Al ritorno Pilade sposò Elettra che gli diede due figli, Medone e Strofio secondo. Taluni dicono che Ifigenia morì a Megara, dove ora sorge il suo santuario; altri che Artemide la rese immortale, identificandola con la dea Ecate; oppure che viveva di una vita misteriosa, sposata ad Achille, nell'Isola Bianca, alla foce del Danubio. A Oreste spettò il trono di Micene e di Argo e alla morte di Menelao anche quello di Sparta. Conquistò inoltre una vasta zona dell'Arcadia.
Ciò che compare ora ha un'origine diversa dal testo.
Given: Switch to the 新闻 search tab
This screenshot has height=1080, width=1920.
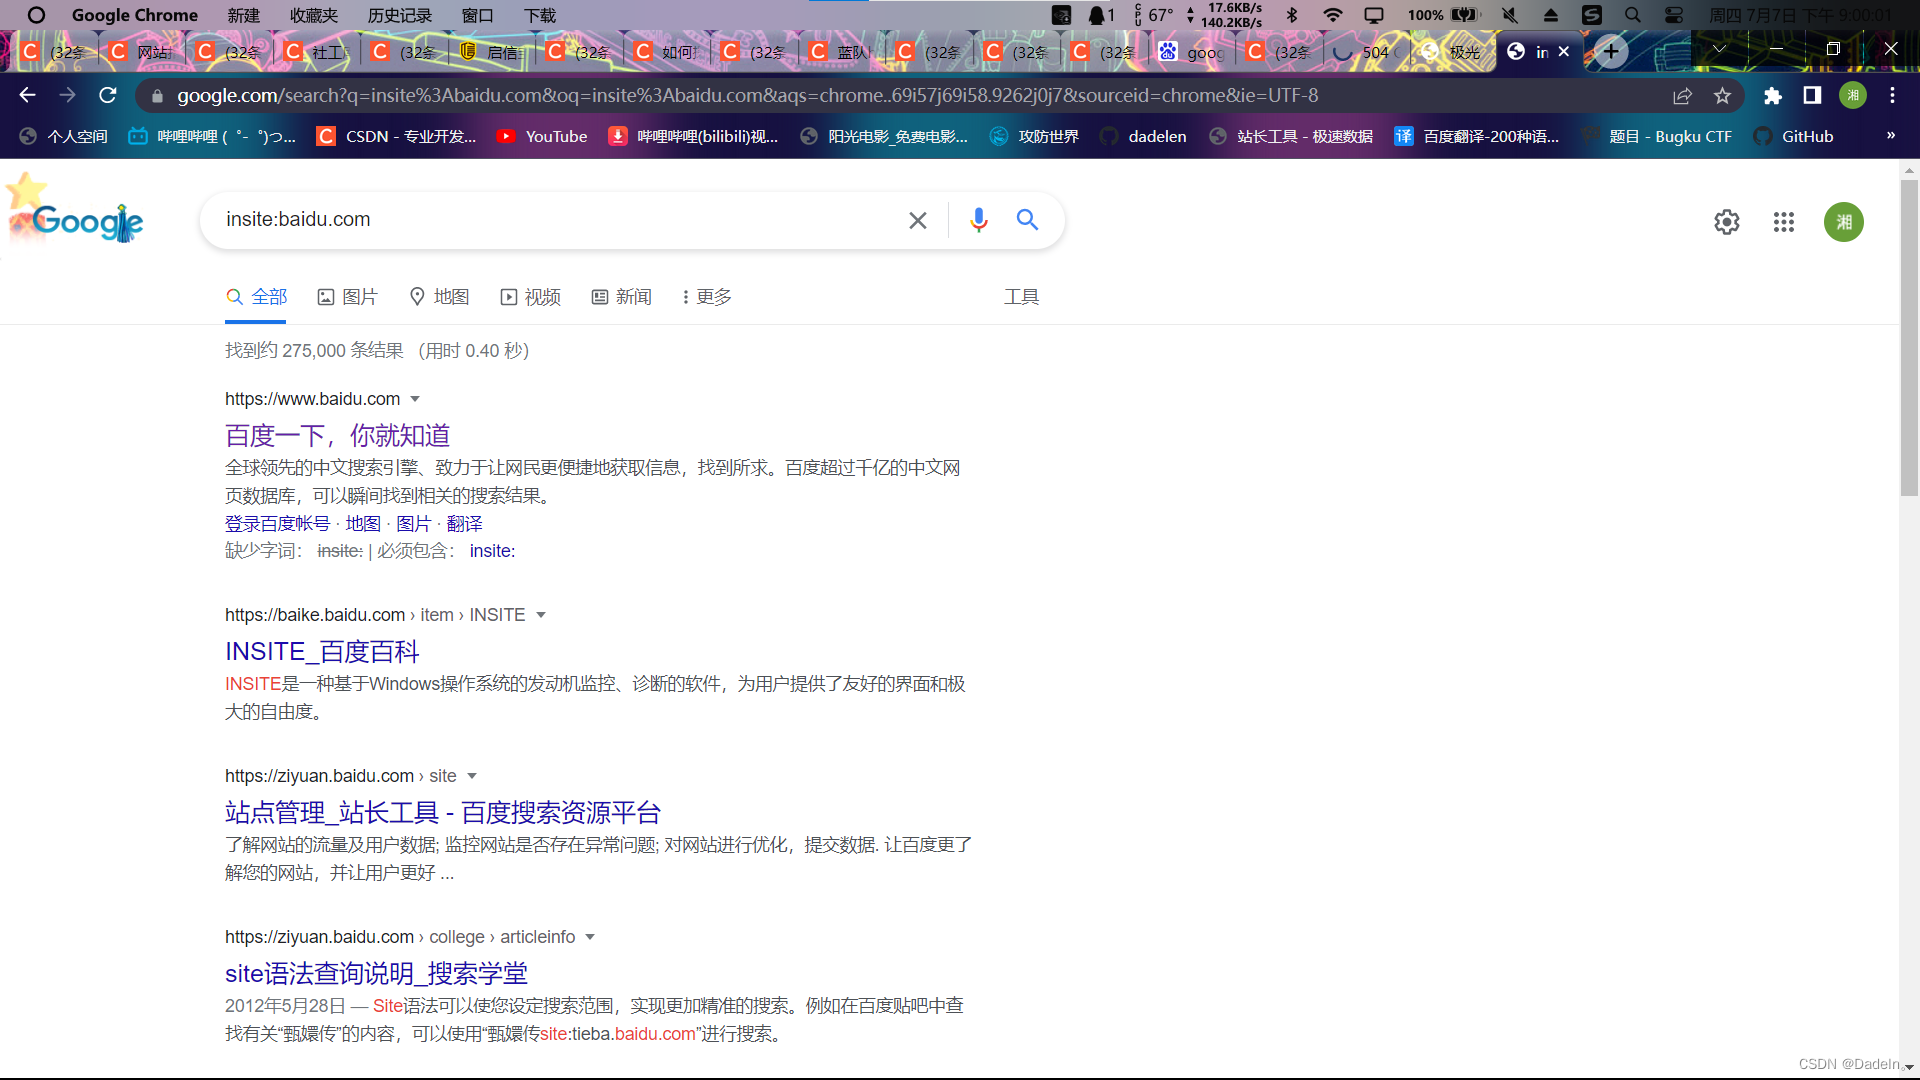Looking at the screenshot, I should click(621, 297).

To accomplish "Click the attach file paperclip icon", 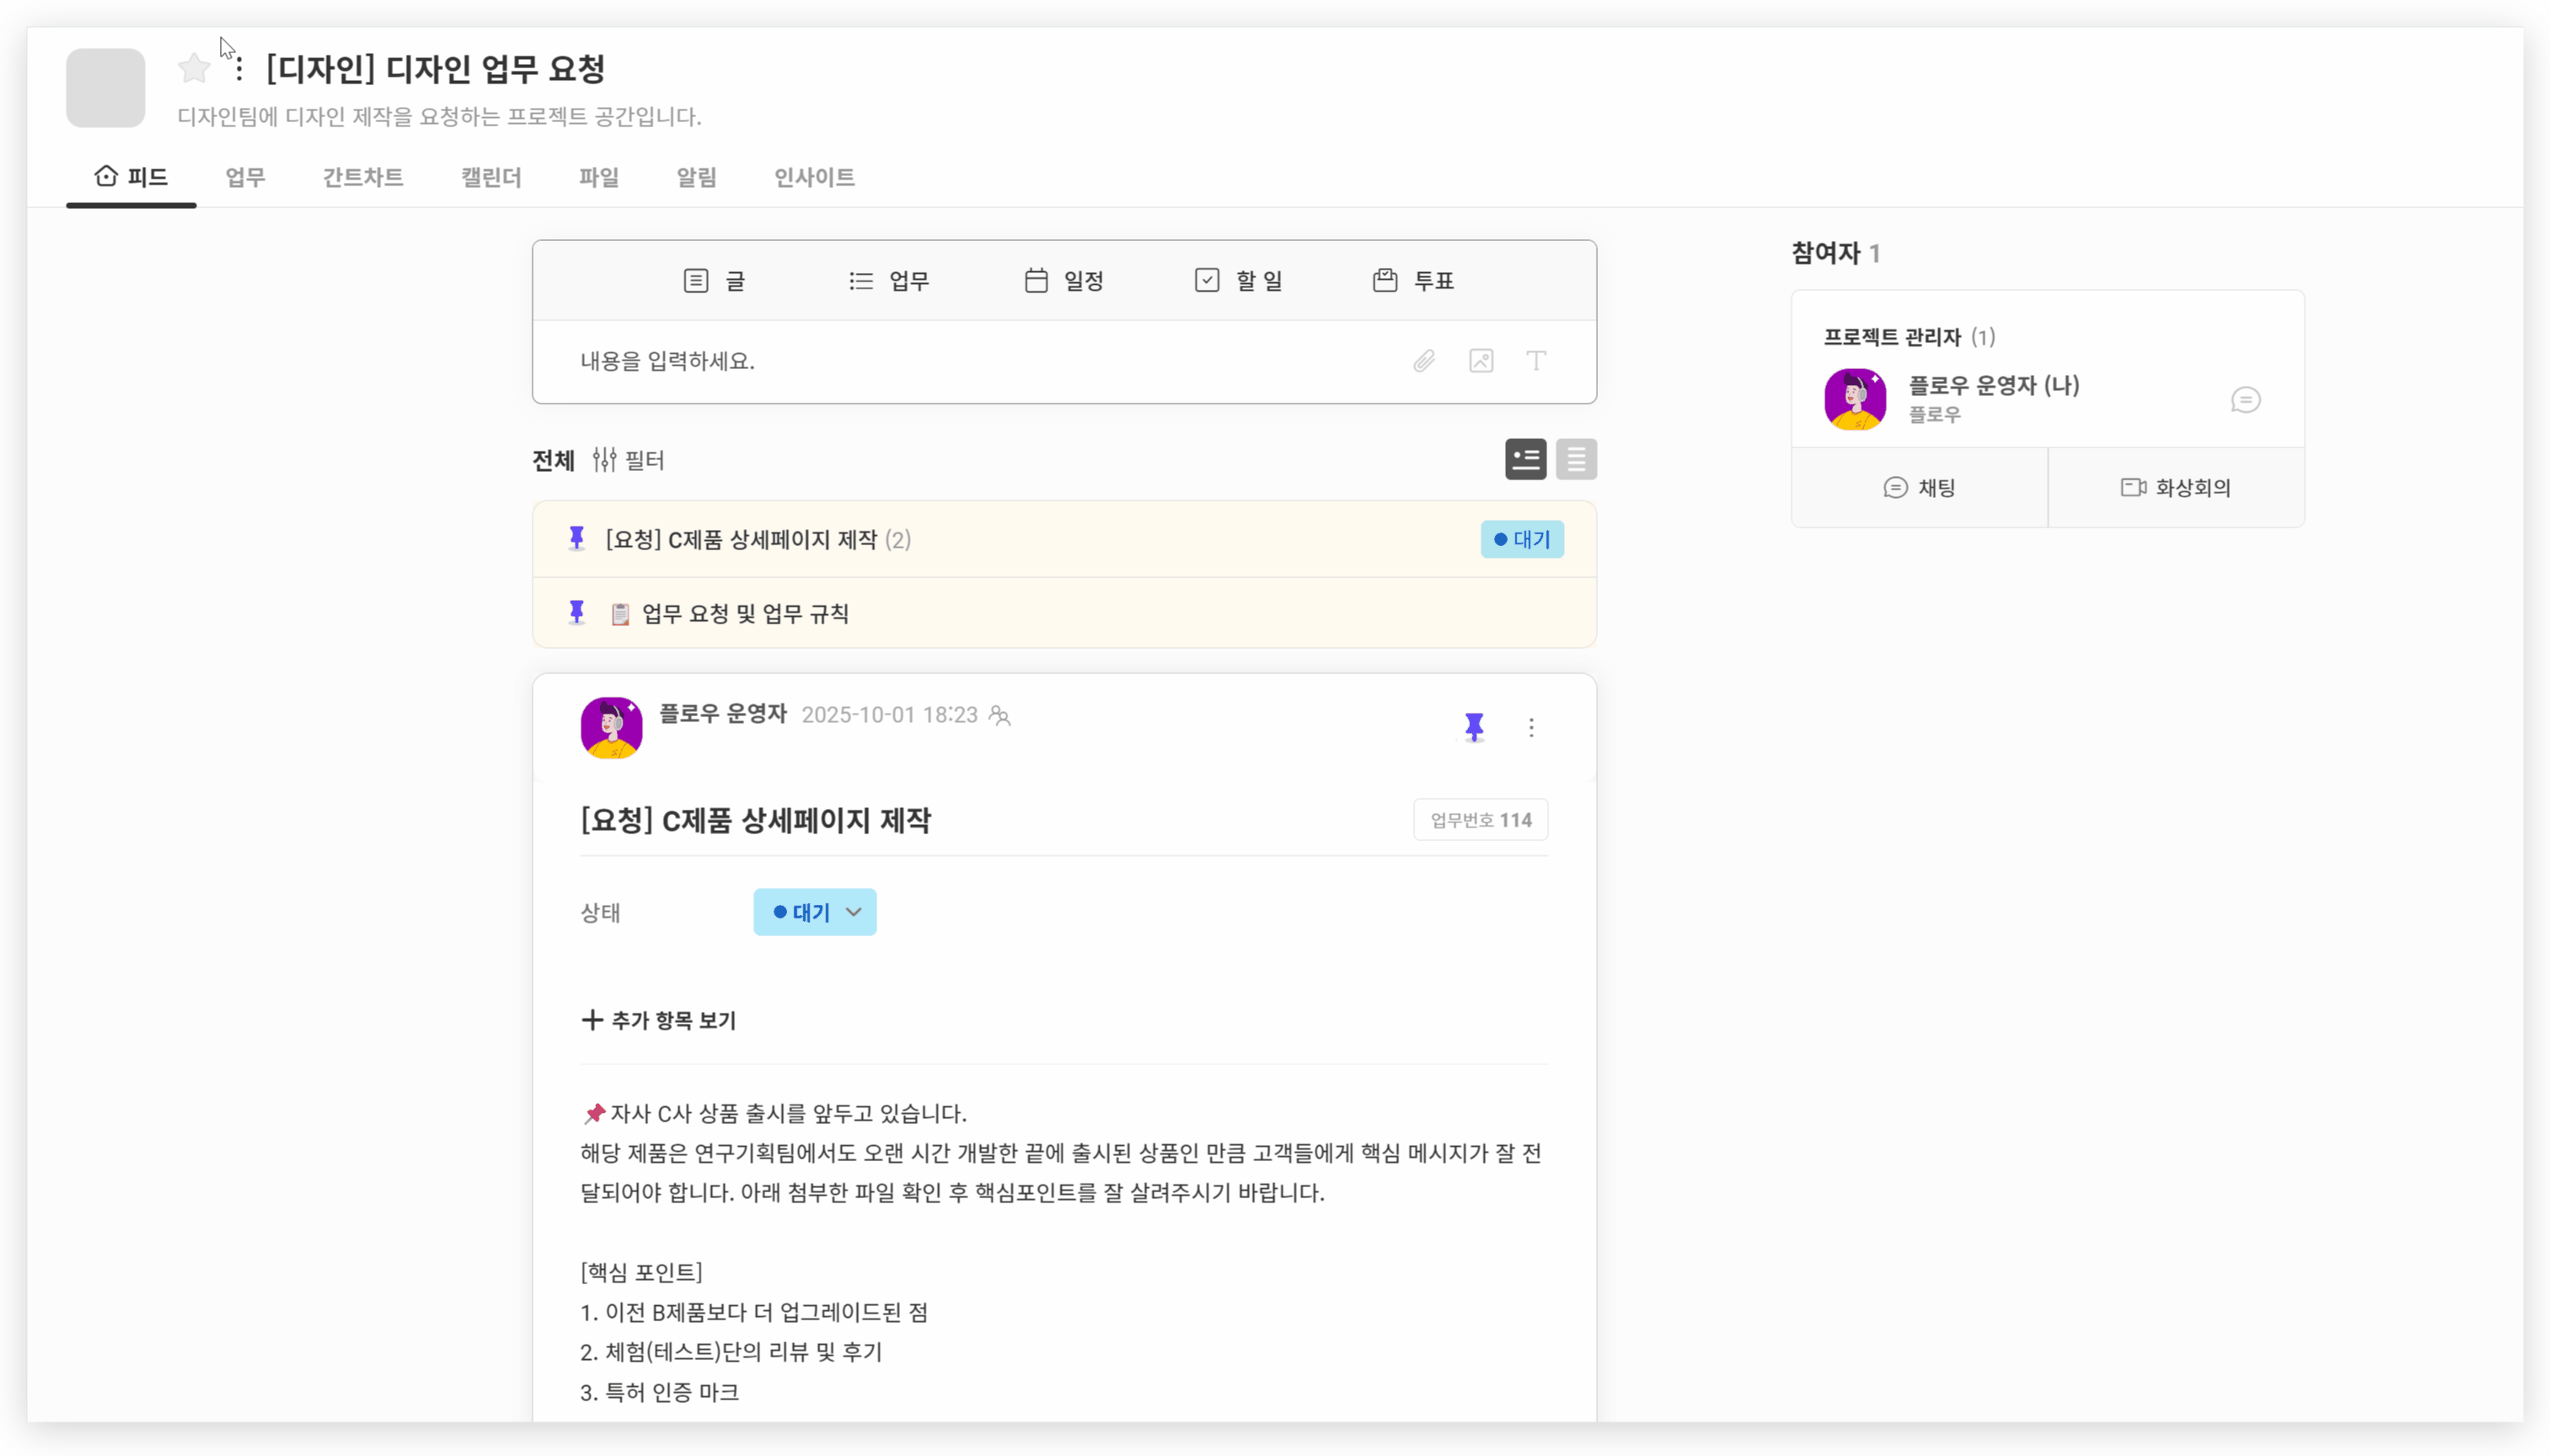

E mentre Neottolemo era andato a Delfi a consultare l'oracolo e a chiedergli il motivo della sterilità del suo matrimonio con Ermione, Oreste lo uccise, o lo fece uccidere dai Delfici durante una sommossa. Poi Oreste sposò Ermione, la quale gli diede un figlio, Tisameno, suo erede e successore.
Oreste morì per il morso di un serpente in tarda età e fu sepolto a Tegea, in Arcadia. Secoli più tardi, secondo la tradizione, un uomo di Sparta guidato dall'oracolo di Delfi trovò le ossa di Oreste ancora sepolte sotto l'impiantito della bottega d'un frabbro di Tegea. Portò i resti a Sparta e da quel momento la città vinse tutte le battaglie contro Tegea.